Cryosphere Earth Systems

Glacier Types

   

Ice field: Kalstenus Ice Field, Canada
Ice Fields are masses of glacial ice that flow outwards in all directions. This is the Kalstenius Ice Field on Ellesmere Island, Canada. It produces multiple glaciers that flow into a larger valley glacier. The glacier in this photograph is three miles wide.
(Royal Canadian Air Force photograph at the World Data Center for Glaciology, Boulder)

      

Mountain Glacier: Chickamin Glacier, Canada
Mountain Glacier
Chickamin Glacier, bounded by mountains on both sides, flows past a cabin in this photograph taken in 1941. Chickamin Glacier is located in the coastal mountains shared by southeast Alaska and British Columbia, Canada.
(USGS/L.C. Reed photograph at the World Data Center for Glaciology, Boulder)
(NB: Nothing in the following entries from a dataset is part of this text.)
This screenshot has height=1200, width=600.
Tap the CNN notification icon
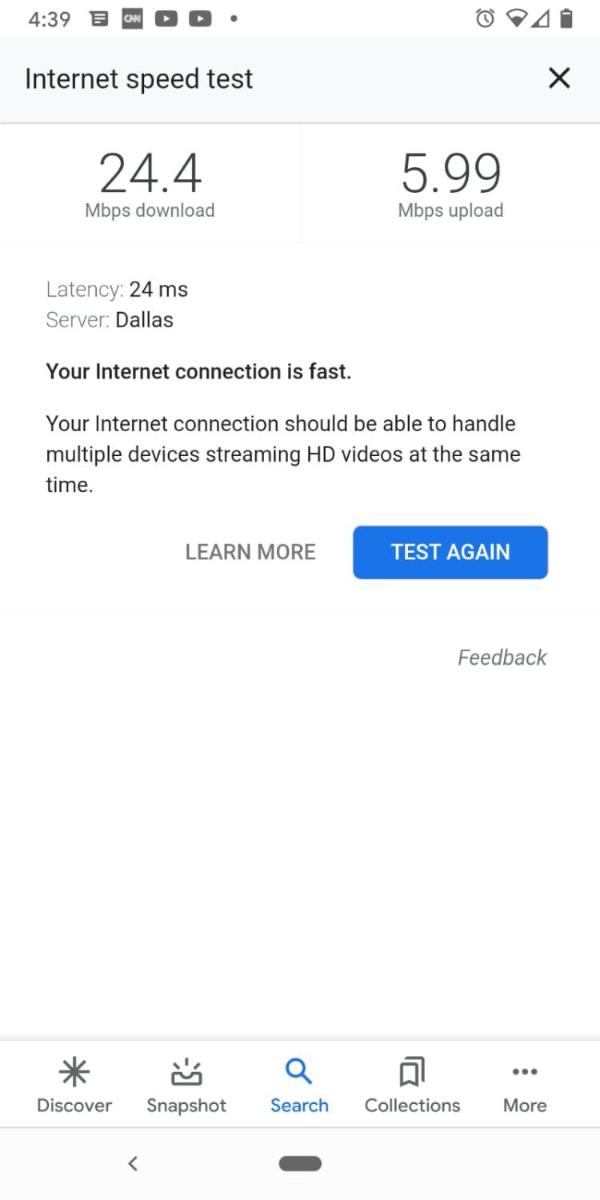pos(132,18)
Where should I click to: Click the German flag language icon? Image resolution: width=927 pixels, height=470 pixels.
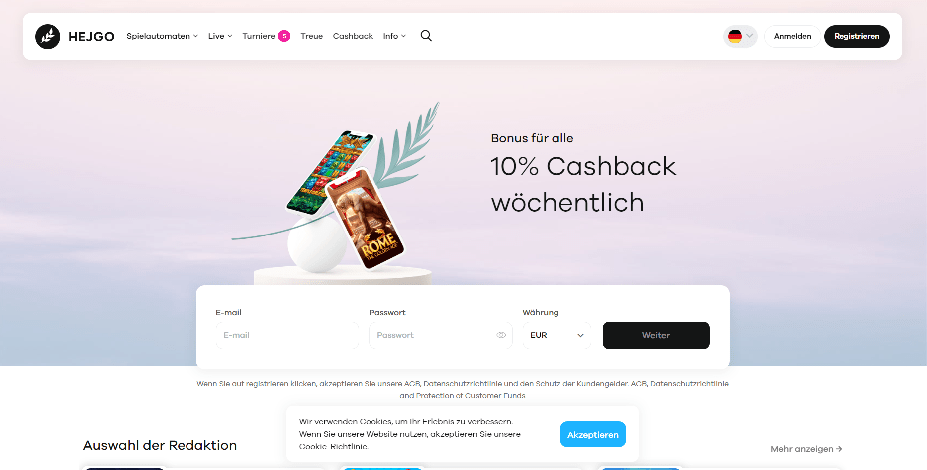click(735, 37)
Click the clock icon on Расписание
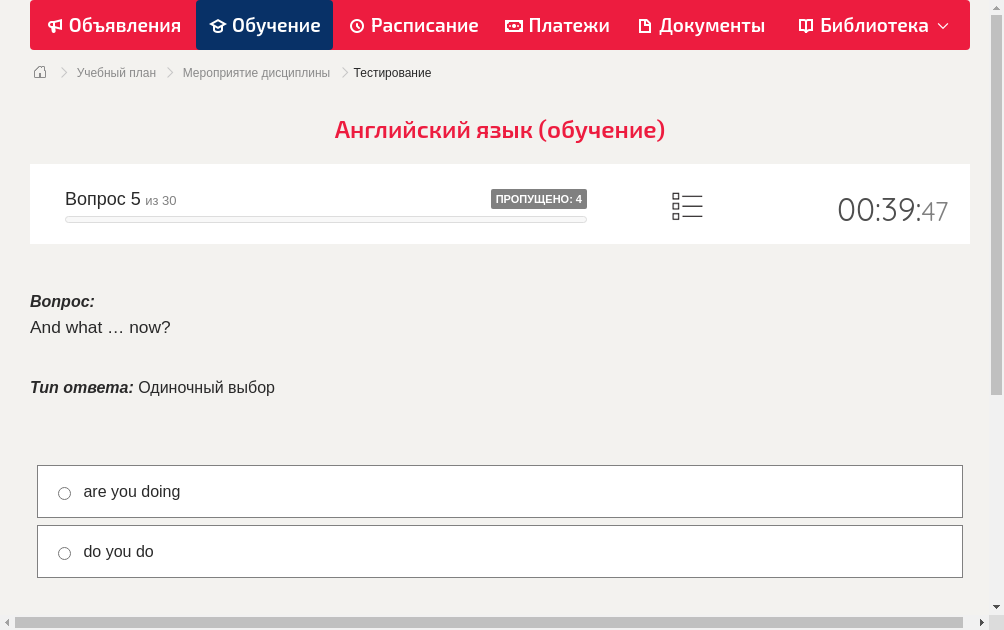 pos(356,25)
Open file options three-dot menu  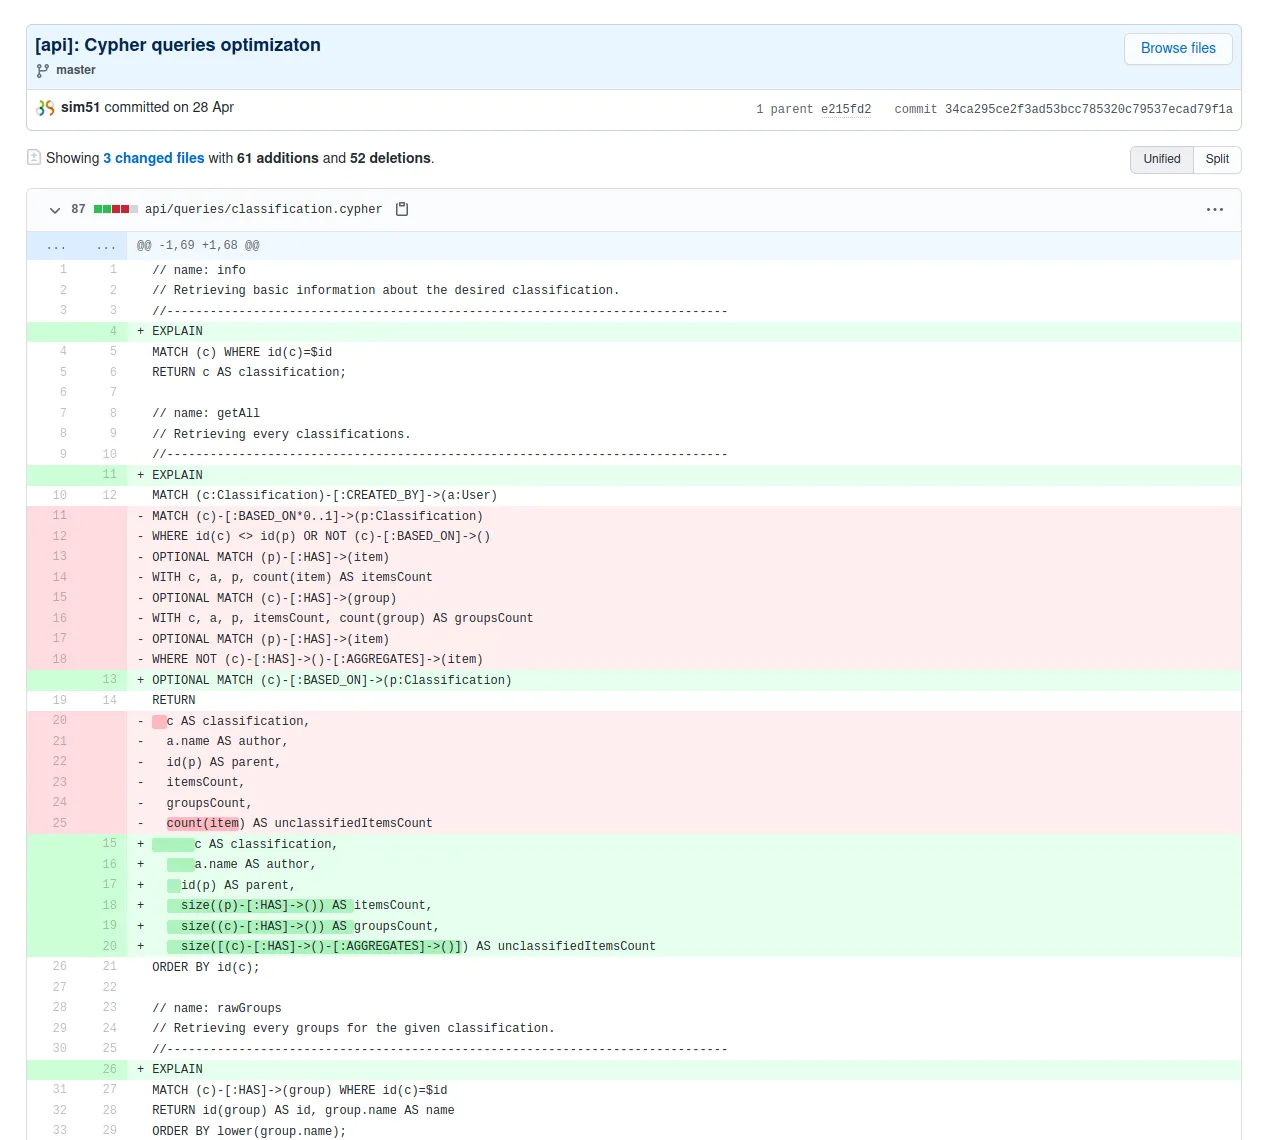coord(1215,210)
Tidewater Glacier: Columbia Glacier
Tidewater Glaciers are mountain glaciers that terminate in the ocean. The
Columbia Glacier, above, flows into Columbia Bay out of the Chugach Mountains, Alaska.
(U.S. Geological Survey photograph at the World Data Center for Glaciology, Boulder)

 

Rock Glacier: Fryingpan basin, Colorado
Rock Glaciers have large amounts of rock inside or atop the ice. This rock glacier in Fryingpan Basin, Colorado shows how the flowing motion of the ice underneath is evident on the rock covered surface.
(USGS/George L. Snyder photograph at the World Data Center for Glaciology, Boulder)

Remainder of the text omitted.